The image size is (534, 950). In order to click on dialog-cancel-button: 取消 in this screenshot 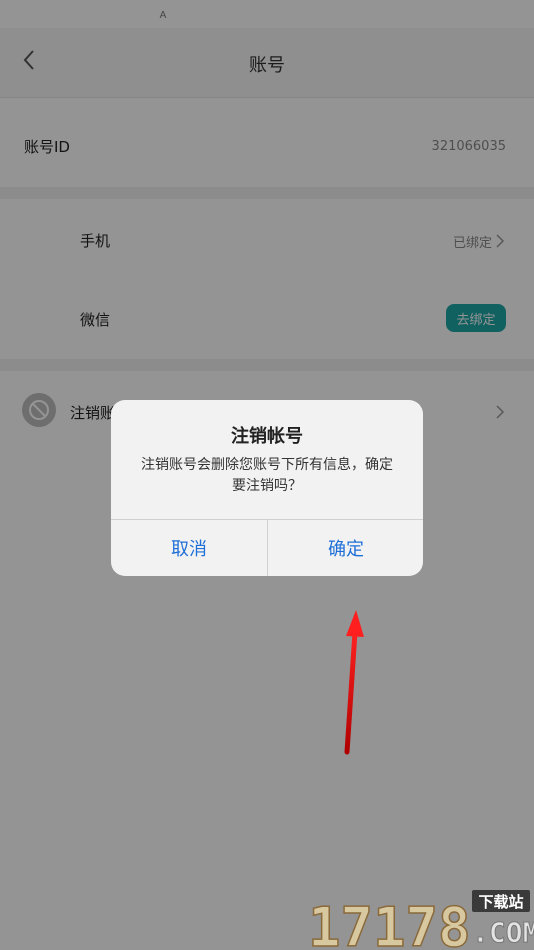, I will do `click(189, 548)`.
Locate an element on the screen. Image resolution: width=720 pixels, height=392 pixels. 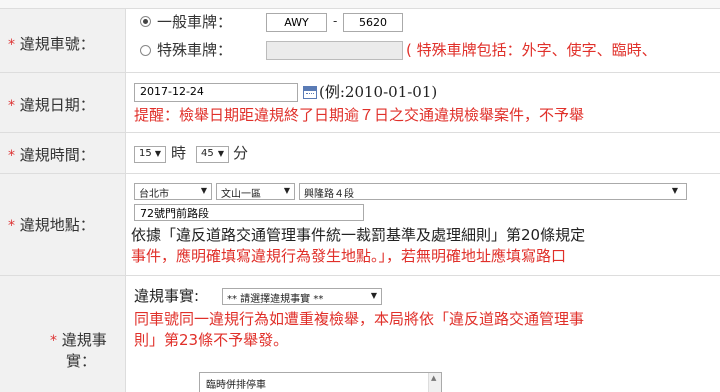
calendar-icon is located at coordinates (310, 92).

--

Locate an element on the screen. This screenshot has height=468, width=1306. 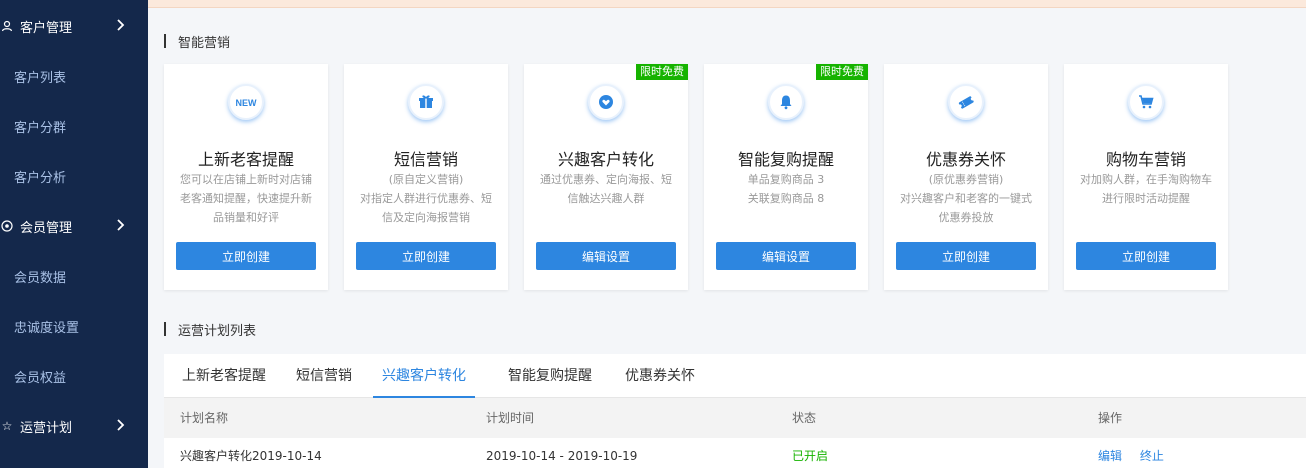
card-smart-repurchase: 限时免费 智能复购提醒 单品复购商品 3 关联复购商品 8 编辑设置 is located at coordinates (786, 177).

Instruction – Please copy the lines from the one containing "Locate an element on the screen. This" through the one containing "card-smart-repurchase: 限时免费 智能复购提醒", inclusive, and leave out the pictures.

Task result –
Locate an element on the screen. This screenshot has height=468, width=1306. 
card-smart-repurchase: 限时免费 智能复购提醒 单品复购商品 3 关联复购商品 8 编辑设置 is located at coordinates (786, 177).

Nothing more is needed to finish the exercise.